## Passage to read
☆ ☆ ☆ ☆ ☆

While dementia is, to a large extent, determined by genetics, it’s well recognised that positive lifestyle changes can have a significant impact on reducing the risk of developing it later in life.

1. Stay active

According to the Alzheimer’s Research and Prevention Foundation, being active can reduce your chances of getting dementia by up to 50%. It’s recommended that you do 150 minutes of exercise a week – so 30 minutes, five days a week. Tai chi, yoga, walking and swimming are all good options and it’s a good idea to do a mixture of cardio, strength, balance and coordination exercises. 

But, first and foremost, make sure whichever exercise you choose, it’s something you enjoy or you’ll never make it a habit. 

2. Challenge your brain

Keeping your body active is one thing, but it’s important to keep the grey matter fit too. Increased blood flow to the brain helps to keep it functioning as normal – it needs regular workouts in the same way that your body does. Learn a new skill, take a language course and chat to new people. Don’t underestimate the value of word games, memory challenges and Sudoku. Research has shown that staying mentally active can help to ensure that your cognitive behaviour doesn’t diminish, which will lower your risk of developing dementia symptoms. 

3. Be social

Loneliness is a killer. It not only affects our mental health but our physical health too. As we age, it’s more important than ever not to become socially isolated and to reinforce relationships with loved ones and perhaps reconnect with old friends.

☆ ☆ ☆ ☆ ☆

## What to do
1. Answer these from the passage on lowering dementia risk:
(a) How many minutes of exercise a week does it recommend?
(b) Which three things does it say not to underestimate the value of?
(c) Besides mental health, what does it say loneliness affects?
2. List every form of exercise that the passage on lowering dementia risk names as a good option.
3. Continue the passage on lowering dementia risk from the point where it stops.

## Entries provided
☆ ☆ ☆ ☆ ☆

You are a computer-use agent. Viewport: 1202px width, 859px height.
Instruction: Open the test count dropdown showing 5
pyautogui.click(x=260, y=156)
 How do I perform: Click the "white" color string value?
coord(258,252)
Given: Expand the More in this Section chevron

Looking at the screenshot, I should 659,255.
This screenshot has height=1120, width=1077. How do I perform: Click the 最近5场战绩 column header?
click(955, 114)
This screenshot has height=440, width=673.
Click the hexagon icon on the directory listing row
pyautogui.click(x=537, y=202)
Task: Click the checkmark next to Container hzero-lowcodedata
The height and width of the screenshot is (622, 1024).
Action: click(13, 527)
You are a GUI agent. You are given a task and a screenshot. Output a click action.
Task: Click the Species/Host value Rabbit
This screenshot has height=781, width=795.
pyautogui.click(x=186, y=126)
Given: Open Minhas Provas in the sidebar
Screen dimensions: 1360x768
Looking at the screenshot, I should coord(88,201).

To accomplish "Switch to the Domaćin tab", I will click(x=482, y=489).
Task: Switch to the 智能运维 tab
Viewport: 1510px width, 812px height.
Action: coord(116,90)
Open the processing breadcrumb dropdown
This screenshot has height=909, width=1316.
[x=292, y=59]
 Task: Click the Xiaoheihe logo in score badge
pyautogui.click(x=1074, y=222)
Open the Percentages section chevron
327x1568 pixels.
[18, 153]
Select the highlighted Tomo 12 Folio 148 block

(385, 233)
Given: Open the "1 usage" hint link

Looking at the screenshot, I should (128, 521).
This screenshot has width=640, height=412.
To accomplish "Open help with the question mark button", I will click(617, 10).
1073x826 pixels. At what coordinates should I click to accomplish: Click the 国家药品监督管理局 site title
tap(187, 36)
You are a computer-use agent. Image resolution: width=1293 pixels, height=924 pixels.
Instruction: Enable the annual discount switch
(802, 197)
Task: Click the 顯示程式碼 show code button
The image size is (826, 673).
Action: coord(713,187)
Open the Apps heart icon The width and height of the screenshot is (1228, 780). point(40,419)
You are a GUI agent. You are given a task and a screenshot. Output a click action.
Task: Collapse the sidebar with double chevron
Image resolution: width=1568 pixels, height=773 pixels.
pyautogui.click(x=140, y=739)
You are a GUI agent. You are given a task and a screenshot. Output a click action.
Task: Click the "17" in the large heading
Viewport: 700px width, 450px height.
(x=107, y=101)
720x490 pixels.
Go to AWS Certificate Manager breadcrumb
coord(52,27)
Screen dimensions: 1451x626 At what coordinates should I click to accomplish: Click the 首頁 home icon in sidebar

☆ ☆ ☆ ☆ ☆

## Responses for each task
1.
(a) 150 minutes.
(b) Word games, memory challenges and Sudoku.
(c) Physical health.

2. Tai chi, yoga, walking, swimming

3.
It’s never too late to make new friends by getting involved in volunteering or joining other social groups in your local area. While nothing can beat face-to-face contact, if your mobility is restricted or there’s another reason you can’t meet in person, these days there are plenty of online options to help you stay in touch, like Skype, Facebook, and online communities, like Gransnet. 

4. Don’t let stress get to you

Managing stress and anxiety can go a long way to keeping dementia at bay. Chronic stress can actually damage certain areas of the brain that affect thinking, memory and emotional response so it’s important to monitor how you react to particularly tough situations. Daily relaxation exercises can be a good antidote to stress and stand you in good stead to deal with excessive anxiety should it occur.